Fulfilling Ben-Gurion’s Dream


Faculty of Exact Sciences The Energy and Sustainability Center
The National Institute for Energy Research

Fulfilling Ben-Gurion’s Dream

David Ben-Gurion once declared that the survival of Israel depended on three things: security, access to water, and independence in energy. Thanks to Bar-Ilan’s unparalleled excellence in national energy research, the Jewish state is getting closer to achieving this dream.
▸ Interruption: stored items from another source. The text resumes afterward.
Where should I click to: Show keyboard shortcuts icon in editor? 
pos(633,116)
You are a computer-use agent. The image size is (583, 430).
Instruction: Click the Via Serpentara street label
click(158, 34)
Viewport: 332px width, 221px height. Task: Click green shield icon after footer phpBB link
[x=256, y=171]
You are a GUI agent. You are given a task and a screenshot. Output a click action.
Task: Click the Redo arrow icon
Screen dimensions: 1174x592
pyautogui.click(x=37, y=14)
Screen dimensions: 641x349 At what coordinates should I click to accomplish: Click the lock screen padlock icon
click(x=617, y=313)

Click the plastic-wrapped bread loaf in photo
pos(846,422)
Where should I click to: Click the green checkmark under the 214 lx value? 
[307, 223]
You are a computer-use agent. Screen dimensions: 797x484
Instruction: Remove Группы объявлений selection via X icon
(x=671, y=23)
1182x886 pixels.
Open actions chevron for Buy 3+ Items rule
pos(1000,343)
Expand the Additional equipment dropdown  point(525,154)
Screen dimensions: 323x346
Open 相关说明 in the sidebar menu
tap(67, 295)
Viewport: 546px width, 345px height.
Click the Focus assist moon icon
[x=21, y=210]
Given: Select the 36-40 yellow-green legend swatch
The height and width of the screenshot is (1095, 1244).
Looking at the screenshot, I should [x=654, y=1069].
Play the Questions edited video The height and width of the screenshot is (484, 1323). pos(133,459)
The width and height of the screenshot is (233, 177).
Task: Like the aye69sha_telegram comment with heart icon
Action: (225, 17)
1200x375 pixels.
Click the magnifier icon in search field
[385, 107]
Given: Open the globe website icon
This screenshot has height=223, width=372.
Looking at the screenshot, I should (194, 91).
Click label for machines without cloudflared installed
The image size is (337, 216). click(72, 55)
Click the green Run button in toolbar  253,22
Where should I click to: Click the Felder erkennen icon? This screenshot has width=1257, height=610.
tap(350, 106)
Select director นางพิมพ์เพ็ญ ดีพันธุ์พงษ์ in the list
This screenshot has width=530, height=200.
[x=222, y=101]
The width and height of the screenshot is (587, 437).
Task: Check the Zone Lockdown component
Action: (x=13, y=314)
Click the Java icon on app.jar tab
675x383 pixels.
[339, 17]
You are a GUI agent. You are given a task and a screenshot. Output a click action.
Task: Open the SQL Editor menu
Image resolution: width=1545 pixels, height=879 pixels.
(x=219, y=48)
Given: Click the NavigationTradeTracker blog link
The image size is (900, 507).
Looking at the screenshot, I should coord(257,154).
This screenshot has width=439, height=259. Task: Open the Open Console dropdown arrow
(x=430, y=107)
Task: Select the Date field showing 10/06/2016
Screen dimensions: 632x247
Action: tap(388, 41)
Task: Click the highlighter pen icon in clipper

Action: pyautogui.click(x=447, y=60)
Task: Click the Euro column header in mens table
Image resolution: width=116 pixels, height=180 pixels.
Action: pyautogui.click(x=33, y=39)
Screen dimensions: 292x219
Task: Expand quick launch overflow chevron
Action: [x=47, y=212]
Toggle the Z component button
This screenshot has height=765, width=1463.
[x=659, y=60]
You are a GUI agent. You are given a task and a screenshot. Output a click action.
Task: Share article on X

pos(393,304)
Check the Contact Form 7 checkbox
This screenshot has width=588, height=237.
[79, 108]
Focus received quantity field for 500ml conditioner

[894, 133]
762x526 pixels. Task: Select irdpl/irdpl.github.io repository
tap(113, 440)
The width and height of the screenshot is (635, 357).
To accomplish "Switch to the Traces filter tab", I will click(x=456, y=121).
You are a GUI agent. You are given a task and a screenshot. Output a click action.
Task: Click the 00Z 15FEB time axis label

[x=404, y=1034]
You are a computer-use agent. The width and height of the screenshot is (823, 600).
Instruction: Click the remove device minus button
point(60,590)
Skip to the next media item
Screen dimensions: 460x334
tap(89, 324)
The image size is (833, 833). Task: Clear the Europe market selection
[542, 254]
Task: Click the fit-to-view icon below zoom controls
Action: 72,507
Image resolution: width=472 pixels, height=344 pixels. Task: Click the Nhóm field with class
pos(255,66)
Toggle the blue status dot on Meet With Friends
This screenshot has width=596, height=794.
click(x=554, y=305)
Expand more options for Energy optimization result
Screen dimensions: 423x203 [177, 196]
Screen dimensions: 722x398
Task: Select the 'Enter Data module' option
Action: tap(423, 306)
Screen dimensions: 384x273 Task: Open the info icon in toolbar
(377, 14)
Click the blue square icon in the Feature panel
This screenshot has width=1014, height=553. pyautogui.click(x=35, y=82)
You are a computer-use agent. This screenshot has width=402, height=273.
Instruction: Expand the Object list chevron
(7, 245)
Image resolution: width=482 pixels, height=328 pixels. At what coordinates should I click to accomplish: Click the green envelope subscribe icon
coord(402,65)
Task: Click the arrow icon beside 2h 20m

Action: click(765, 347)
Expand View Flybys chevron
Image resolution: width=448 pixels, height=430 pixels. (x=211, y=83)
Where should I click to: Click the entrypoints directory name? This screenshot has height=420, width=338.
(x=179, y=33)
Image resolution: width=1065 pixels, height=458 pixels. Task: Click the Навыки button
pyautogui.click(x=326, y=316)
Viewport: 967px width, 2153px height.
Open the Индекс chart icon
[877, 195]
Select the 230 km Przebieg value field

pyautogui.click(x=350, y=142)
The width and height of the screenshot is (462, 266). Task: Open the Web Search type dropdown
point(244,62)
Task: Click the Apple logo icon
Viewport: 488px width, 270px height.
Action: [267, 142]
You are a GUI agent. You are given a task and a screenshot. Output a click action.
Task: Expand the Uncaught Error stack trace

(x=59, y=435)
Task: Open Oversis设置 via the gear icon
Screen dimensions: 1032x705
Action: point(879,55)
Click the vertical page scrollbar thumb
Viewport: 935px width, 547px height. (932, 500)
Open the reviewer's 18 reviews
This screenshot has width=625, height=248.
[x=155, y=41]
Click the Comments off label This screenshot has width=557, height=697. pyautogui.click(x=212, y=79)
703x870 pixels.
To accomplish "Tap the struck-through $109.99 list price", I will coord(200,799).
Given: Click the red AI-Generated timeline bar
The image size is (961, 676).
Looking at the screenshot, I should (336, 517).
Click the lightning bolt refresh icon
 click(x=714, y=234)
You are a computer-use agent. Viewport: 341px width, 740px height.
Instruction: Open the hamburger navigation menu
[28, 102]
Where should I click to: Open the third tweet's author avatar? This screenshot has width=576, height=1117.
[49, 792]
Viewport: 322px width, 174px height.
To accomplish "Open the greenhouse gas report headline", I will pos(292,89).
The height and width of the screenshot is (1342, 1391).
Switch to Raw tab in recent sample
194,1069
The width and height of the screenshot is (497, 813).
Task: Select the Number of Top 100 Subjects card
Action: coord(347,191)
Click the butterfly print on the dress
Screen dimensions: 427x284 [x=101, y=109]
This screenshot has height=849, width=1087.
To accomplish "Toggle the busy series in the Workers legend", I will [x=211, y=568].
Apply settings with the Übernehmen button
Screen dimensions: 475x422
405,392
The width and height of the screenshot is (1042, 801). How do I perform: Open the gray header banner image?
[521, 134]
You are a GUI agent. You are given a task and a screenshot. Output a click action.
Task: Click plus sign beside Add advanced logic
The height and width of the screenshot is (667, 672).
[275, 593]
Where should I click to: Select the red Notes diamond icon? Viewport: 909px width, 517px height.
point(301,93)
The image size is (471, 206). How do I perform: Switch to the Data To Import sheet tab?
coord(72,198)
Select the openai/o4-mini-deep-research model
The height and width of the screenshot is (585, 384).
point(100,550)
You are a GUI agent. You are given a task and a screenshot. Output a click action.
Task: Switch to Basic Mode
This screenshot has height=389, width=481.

Shortly after winning, together with the Technion – Israel Institute for Technology, a $37 million contract to establish the state’s first National Institute for Sustainable Energy (NISE) in 2023, Bar-Ilan began construction on the institute’s centerpiece: a first-of-its-kind energy prototype lab, slated to open in the coming months. According to NISE leaders and Bar-Ilan Profs. Lior Elbaz and Malachi Noked of the Department of Chemistry, however, that date can’t come soon enough. “We’ve already been inundated with inquiries from startups who want to build and evaluate early versions of their products,” says Elbaz, who, together with Noked, published more than 50 papers in scientific journals last year alone. “But in truth, the lab will be beneficial to both parties: Companies can use our research to improve their solutions, and we can improve our research through a deeper understanding of what energy companies really need.”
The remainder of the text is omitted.